"universalistes" contre "intersectionnelles" : à chaque media ses féministes
Juliette Gramaglia - Tony Le Pennec - - 77 commentairesDepuis plusieurs années, deux courants du féminisme s'écharpent sur les réseaux sociaux et dans les médias : l'universaliste et l'intersectionnel. Arrêt sur images a cherché à savoir quelle place était réservée aux deux camps dans les médias, et quel était le sentiment des militantes elles-mêmes sur leur médiatisation. Bilan : les deux courants se sentent... lésés.
"Face aux impostures décoloniales, indigénistes, racialistes, postmodernes […] qui ne sont que récupération politique et instrumentalisation du féminisme, nous réaffirmons que la laïcité et l'universalisme sont des fondamentaux du féminisme." C'est dans ces termes qu'une centaine de personnalités réclamaient dimanche 3 mars dans Libération
"un 8 mars féministe universaliste
". La tribune, très virulente contre les féministes d'en face, illustre à la perfection la guerre qui fait rage entre deux courants. Au centre de la controverse, sans surprise, un objet en particulier divise les deux pôles : le voile.
Voile et laïcité au CŒUR de la brèche
Les "universalistes" luttent contre la banalisation du voile chez les femmes musulmanes, au nom du respect pour les femmes forcées de le porter (Iraniennes et Saoudiennes, par exemple). Elles utilisent, pour ce faire, la laïcité (ou leur interprétation de cette laïcité) comme un principe incontournable. Les féministes "intersectionnelles", au contraire, estiment que son port relève de la liberté individuelle -ce qui n'exclut pas de prendre position contre le port obligatoire du voile en Arabie Saoudite ou en Iran. Plus généralement, les universalistes soutiennent qu'il existe une manière universelle de militer pour toutes les femmes du monde, quand les intersectionnelles se penchent sur les situations particulières donnant lieu à des discriminations multiples (femmes noires, femmes lesbiennes, etc.).
Dernier exemple en date de cette désormais classique opposition autour de la question du voile : ces derniers jours, c'est Libération
encore une fois qui publiait deux tribunes aux antipodes l'une de l’autre.
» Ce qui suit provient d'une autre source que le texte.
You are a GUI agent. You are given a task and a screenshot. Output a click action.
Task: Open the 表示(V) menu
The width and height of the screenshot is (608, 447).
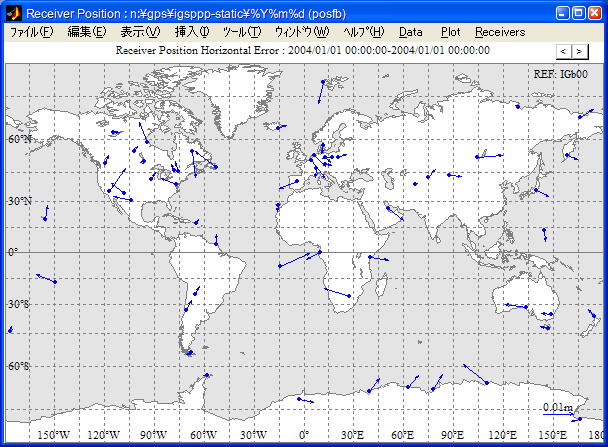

D'abord celle d’un "collectif de femmes musulmanes" qui, le 1er mars dernier, après la polémique éphémère mais non moins virulente autour du hijab de running, témoignent des discriminations qu’elles subissent en tant que femmes musulmanes. "Nous, femmes musulmanes, subissons une islamophobie quotidienne, et le renoncement de Décathlon à commercialiser le hijab de running illustre une nouvelle défaite de la tolérance dans la société française", écrivent-elles.
Quelques jours plus tard, le 5 mars, c’est Zineb El Rhazoui, une des figures de proue des universalistes, qui contre-attaque. Toujours dans Libération, elle accuse les signataires de "honnir" la laïcité, d'entretenir "un discours victimaire infondé" et de "révéler clairement l'agenda politique que cache ce voile que vous refusez d’ôter".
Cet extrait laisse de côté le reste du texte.